╭─ Texto proporcionado

Y finalmente, otra crítica de Onieva está dirigida ya a la propia realización de la serie: “Pero más sorprende aún la colocación de la escena naval entre los dos primeros episodios, sin ningún tipo de lógica en cuanto a estructura: empieza al final del primer episodio y se corta, para proseguir en el siguiente sin ningún tipo de cliffhanger  ni clímax dramático; se corta ahí porque sí, porque en algún sitio habrá que parar y se ha decidido aleatoriamente que sea ese para estirar lo del barco hacia el siguiente episodio. Esto nos da bastante la medida de cómo la estructura episódica no está trabajada. Se nota que se ha pensado el relato como un todo y no se han trabajado los capítulos como unidades propias.” En realidad, esto no es así. Está claro lo que Amenábar pretende al trabajar de esta forma: nos presenta al final del primer capítulo lo que va a ser el último viaje de “La Fortuna”, la carga del tesoro en un puerto americano, para después, en las primeras escenas del segundo episodio, dejar caer sobre el espectador toda la tragedia que debió significar para sus protagonistas el hundimiento del buque.

Dicho esto, vamos ahora con lo que realmente nos importa en un blog de historia, como es éste: el trasfondo histórico de la serie. Y es que el argumento de “La Fortuna”, como el de “El Tesoro del Cisne Negro”, la novela gráfica en el que se basa la serie de televisión, nos recuerda mucho, y no por casualidad, la historia del descubrimiento de un pecio real, la fragata española “Nuestra Señora de las Mercedes”, y de la victoria judicial que el Gobierno español logró contra la empresa que lo había descubierto, Odyssey, un hecho que ha sido considerado, con toda lógica, como la única batalla naval obtenida por España en este siglo XXI. Y es que el propio cómic, no es ningún secreto, se basa, casi hasta en el más mínimo detalle, en la historia de la recuperación de este barco, como se demuestra en algo tan aparentemente trivial como que, durante la reunión mantenida por todas las autoridades que forman la comisión de investigación creada por el ministerio de Cultura para decidir o no si interponer la denuncia contra la empresa norteamericana, a la que asiste también el abogado que va a ser el encargado de defender los intereses del Gobierno español, el personaje que protagoniza Ana Polvorosa se refiere a éste de la siguiente manera: “Este abogado ya nos ganó dos juicios hace unos años.” En efecto, unos años antes de que saltara el caso de la “Mercedes”, en 2001, el Gobierno español ya había presentado una demanda ante los tribunales de Estados Unidos, con el fin de que fueran devueltos alrededor de un centenar de objetos procedentes de dos fragatas de la armada española, “Galga” y “Juno”, que se habían hundido frente a las costas de Carolina del Norte en 1750 y en 1802, respectivamente por culpa de un huracán y una tormenta, demanda que había sido ganada también por el Gobierno español.

╰─
╭─ Datos proporcionados

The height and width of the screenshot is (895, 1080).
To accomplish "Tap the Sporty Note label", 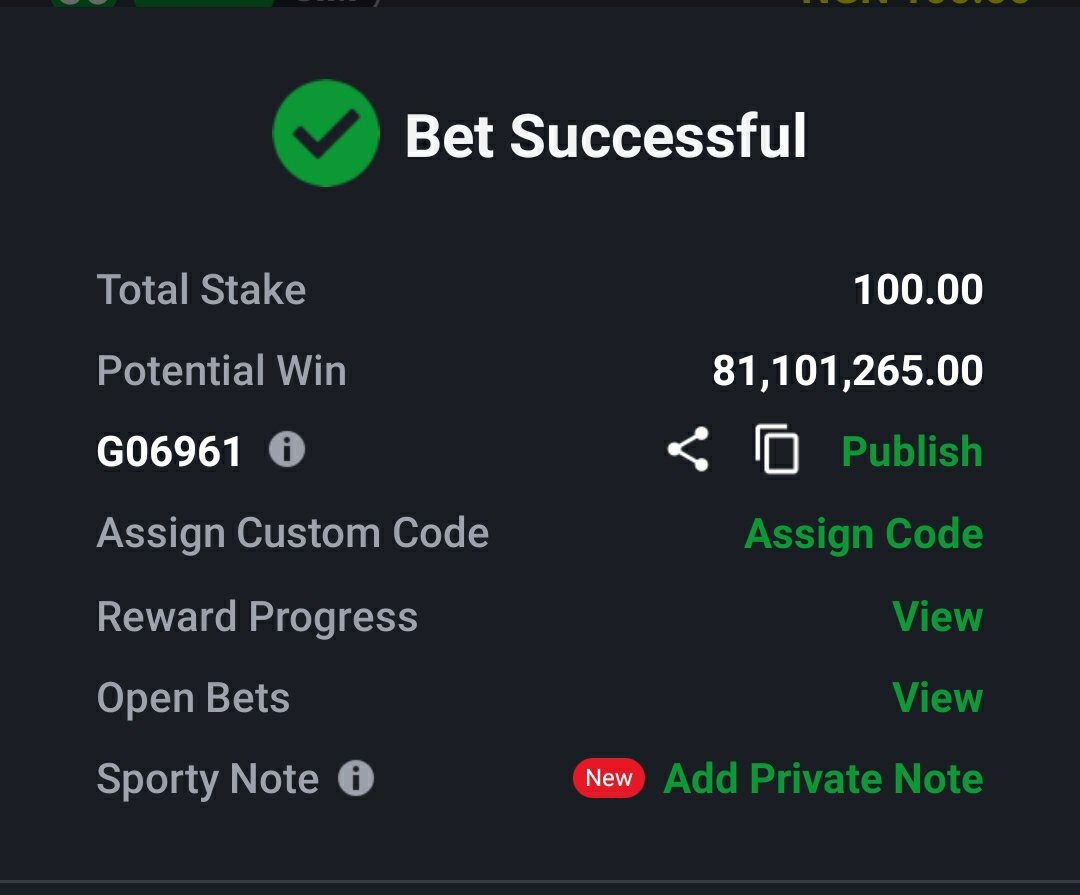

╰─

■ Partes del ejercicio ■
A. Explica en una a tres oraciones qué busca Amenábar, según el texto sobre la serie «La Fortuna», al repartir la escena naval entre los dos primeros episodios.
B. Prolonga el texto sobre la serie «La Fortuna» a partir de su última oración.

■ Resultados por tarea ■
A. Al final del primer capítulo, Amenábar presenta lo que será el último viaje de «La Fortuna», con la carga del tesoro en un puerto americano. Así, en las primeras escenas del segundo episodio puede dejar caer sobre el espectador toda la tragedia que debió de significar para sus protagonistas el hundimiento del buque.

B.
Pero antes de proceder a contar al lector la historia del tesoro de la “Mercedes”, vamos a hablar un poco de su prehistoria, es decir, de aquel último viaje, que llevaría hasta el fondo del mar todo lo que contenía en sus bodegas, que era mucho: varios miles de reales, en monedas de oro y de plata, además de otros muchos objetos realizados en metales preciosos, y varias toneladas de quina, canela y tela de vicuña, muy valiosos en aquella época. Fue el 2 de febrero de 1804 cuando partió del puerto de El Callao (Lima, Perú), una pequeña flota de la Armada española, compuesta por cuatro fragatas, la “Medea”, que era el buque insignia, la “Fama”, la “Santa Clara” y la “Nuestra Señora de las Mercedes”, llevando en sus bodegas, como se ha dicho, una carga valorada en varios millones de reales de la época. Desde el primer momento, los problemas se fueron sucediendo, y al llegar a Montevideo (Uruguay), el convoy tuvo que detenerse durante unos días debido al mal tiempo y, sobre todo, a una avería sufrida en el bauprés de la “Santa Clara”. De Montevideo partieron los cuatro barcos el 9 de agosto, pero los problemas más graves llegaron ya cuando se encontraban al final del viaje, nada más divisar la costa portuguesa del Algarve, frente al cabo de Santa María.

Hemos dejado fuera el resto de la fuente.